• REQUIRED ACTION:
Which lines of the entries contain the word "humans"? Please list them.

• MATERIAL FOR THIS TASK:
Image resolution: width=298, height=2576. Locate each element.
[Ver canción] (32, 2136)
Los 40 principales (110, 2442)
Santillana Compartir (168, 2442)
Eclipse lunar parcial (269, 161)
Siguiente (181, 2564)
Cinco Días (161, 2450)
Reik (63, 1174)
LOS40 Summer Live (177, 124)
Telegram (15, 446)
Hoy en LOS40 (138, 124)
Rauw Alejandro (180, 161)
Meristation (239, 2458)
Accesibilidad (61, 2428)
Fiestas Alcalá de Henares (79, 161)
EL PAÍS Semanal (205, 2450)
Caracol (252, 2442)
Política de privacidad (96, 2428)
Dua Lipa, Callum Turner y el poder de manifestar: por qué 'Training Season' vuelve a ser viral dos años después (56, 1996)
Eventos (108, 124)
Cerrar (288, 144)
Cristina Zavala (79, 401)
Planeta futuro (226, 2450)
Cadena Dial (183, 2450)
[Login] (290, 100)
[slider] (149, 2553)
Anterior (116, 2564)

---

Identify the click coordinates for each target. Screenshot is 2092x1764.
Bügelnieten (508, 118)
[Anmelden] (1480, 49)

==

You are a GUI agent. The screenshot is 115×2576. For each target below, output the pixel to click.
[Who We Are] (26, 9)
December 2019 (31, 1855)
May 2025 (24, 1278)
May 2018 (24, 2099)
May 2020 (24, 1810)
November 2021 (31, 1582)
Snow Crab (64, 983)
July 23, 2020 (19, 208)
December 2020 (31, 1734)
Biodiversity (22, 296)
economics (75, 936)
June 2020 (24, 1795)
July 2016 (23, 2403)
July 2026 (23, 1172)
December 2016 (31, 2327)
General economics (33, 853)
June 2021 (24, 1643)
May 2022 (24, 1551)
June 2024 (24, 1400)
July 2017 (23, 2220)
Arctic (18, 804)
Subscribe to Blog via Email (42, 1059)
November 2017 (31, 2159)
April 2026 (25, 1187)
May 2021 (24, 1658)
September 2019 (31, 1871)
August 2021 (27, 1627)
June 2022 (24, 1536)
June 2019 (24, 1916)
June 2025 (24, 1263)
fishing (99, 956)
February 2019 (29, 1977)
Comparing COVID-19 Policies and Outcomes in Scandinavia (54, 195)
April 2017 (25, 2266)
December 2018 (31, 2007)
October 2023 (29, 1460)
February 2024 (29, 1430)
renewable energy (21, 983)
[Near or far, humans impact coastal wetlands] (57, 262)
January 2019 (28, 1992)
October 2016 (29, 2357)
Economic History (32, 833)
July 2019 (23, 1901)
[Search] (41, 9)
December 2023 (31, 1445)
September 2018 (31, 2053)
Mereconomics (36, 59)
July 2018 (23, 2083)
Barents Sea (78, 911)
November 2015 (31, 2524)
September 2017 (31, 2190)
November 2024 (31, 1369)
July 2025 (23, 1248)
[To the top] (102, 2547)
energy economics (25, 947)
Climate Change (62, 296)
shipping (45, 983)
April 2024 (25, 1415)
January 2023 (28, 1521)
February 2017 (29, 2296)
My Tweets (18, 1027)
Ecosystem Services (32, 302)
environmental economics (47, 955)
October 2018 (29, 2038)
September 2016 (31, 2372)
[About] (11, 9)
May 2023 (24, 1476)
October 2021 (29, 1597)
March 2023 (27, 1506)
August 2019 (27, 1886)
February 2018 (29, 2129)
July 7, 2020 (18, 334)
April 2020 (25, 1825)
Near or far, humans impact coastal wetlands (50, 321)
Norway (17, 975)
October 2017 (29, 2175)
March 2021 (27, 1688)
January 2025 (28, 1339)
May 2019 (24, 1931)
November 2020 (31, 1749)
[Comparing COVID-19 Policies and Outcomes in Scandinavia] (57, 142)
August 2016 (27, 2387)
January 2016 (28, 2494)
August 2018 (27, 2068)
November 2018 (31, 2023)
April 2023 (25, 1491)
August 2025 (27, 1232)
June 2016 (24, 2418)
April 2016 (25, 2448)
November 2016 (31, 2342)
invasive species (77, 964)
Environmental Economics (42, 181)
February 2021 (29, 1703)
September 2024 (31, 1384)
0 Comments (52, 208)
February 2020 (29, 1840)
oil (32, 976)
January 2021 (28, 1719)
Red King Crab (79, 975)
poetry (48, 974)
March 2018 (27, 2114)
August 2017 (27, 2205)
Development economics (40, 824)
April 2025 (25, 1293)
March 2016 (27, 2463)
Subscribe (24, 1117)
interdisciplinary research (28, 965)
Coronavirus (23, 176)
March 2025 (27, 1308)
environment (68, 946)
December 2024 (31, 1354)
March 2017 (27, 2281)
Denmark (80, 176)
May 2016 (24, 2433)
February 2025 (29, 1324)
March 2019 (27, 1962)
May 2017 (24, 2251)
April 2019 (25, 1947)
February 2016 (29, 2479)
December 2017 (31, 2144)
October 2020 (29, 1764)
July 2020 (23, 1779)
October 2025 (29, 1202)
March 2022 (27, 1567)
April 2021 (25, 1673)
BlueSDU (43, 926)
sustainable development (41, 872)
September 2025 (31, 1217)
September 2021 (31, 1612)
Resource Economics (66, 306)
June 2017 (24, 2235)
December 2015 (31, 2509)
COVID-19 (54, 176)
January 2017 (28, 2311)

• SOLUTION:
[Near or far, humans impact coastal wetlands] (57, 262)
Near or far, humans impact coastal wetlands (50, 321)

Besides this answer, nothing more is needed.